Teaching moves online

This hopefulness lasted until about mid-October. I was lucky to be able to attend in-person seminars for my intensive German course in September, and managed to make a good few friends who were in the same boat as me. We made the most of the relaxed coronavirus regulations and spent our evenings (and sometimes afternoons too) in beer gardens and bars, making the most of the blissfully sunny September. 

As the university semester raced closer, and the number of Covid-19 cases in Germany started to rise, it slowly dawned on us that this relative freedom would soon be snatched from our clutches. So ensued a sort of freshers-week frenzy whereby we all tried to fit a semester’s worth of experiences into our first months in Germany.

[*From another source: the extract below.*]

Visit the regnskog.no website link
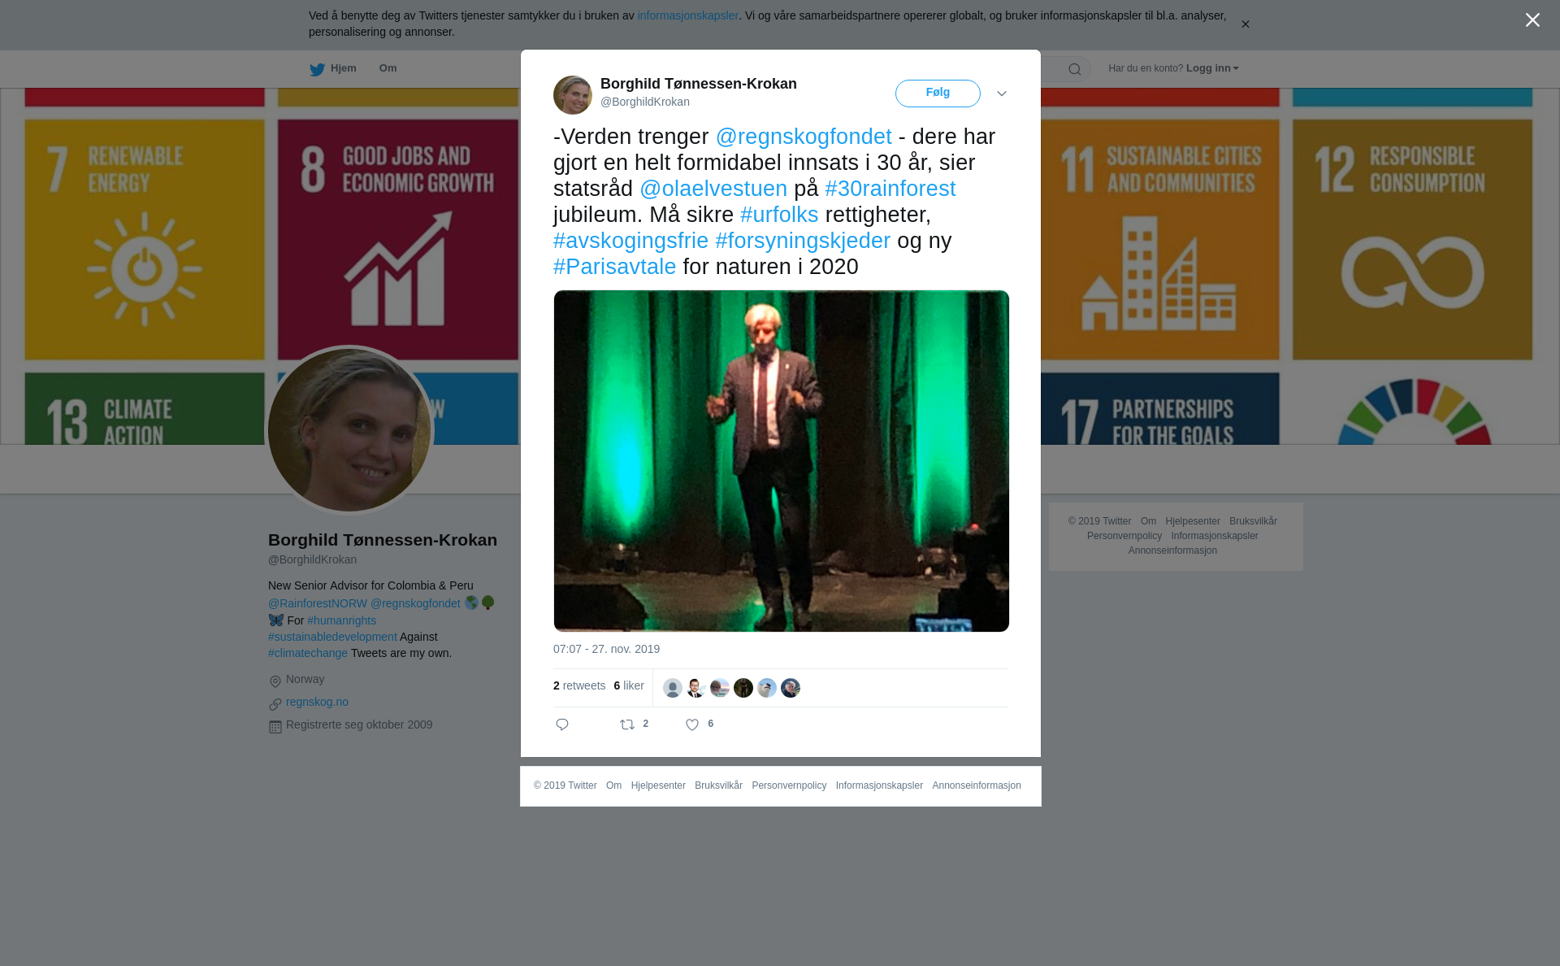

Sophie Shanahan with friends at the Neues Rathaus in Hanover. Photo courtesy of Sophie Shanahan.

I am grateful that I managed to visit so many new cities in those first weeks, and my Semesterticket (a pass given to students in Germany which allows them to travel across their local region for free) definitely came in useful. 

READ ALSO: Studying in Germany: These are the words you need to know

It then became clear that our teaching for the semester was going to be online. I soon had to forget all ideas of cycling to class in my university’s main teaching building - nicknamed the castle as it was once a Prussian palace - and accept that the majority of my mornings would be spent sitting alone at my stark desk, staring out at the bleak 1960s lab buildings that stopped almost all light from making its way through my window. 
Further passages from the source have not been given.